Bagaimana
proses turunnya ilmu kepada manusia/umat Islam?
Ustadz
Salim A Fillah mengawali seri imam empat madzhab dengan pemaparan tentang bagaimana
umat Islam menerima ilmu. Beliau menjelaskan beberapa hal berikut:
1.
Allah
berfirman: ilmuilah bahwa tidak ada Tuhan selain Allah. Artinya Islam merupakan
agama yang didasarkan ilmu.
2.
Di
zaman Rasulullah, firman-firman Allah turun untuk menjawab permasalahan yang
dihadapi umat muslim.

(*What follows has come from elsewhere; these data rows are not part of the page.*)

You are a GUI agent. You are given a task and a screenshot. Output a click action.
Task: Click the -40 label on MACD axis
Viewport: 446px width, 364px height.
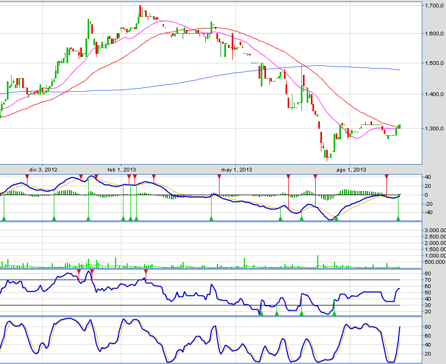(429, 212)
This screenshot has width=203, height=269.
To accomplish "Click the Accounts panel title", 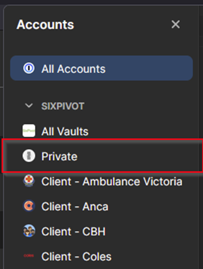I will 46,25.
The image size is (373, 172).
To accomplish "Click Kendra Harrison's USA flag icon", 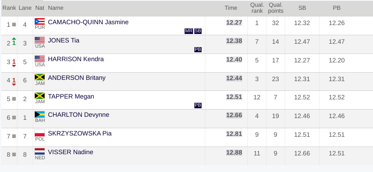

Firman Allah itu bisaa berupa ayat Al Quran yang
diturunkan kepada nabi, atau berupa hadits Rasulullah. Salah satu contoh adalah
ayat-ayat yang mengatur tentang hutang piutang, muamalah. Dan jika tidak
dijelaskan secara detail di dalam Al Quran maka hadits Rasulullah menjawabnya
dengan sempurna, misalnya tentang tata ara sholat khauf, ketika dalam kondisi
berperang dengan pasukan pimpinan Khalid bin Walid yang saat itu masih kafir.
3.
Ketika
Rasulullah wafat maka tidak ada lagi firman Allah yang turun. Para sahabat dan
umat merasa kehilangan. Ada cerita tentang ibunya Usamah bin Zaid, Ummu Aiman.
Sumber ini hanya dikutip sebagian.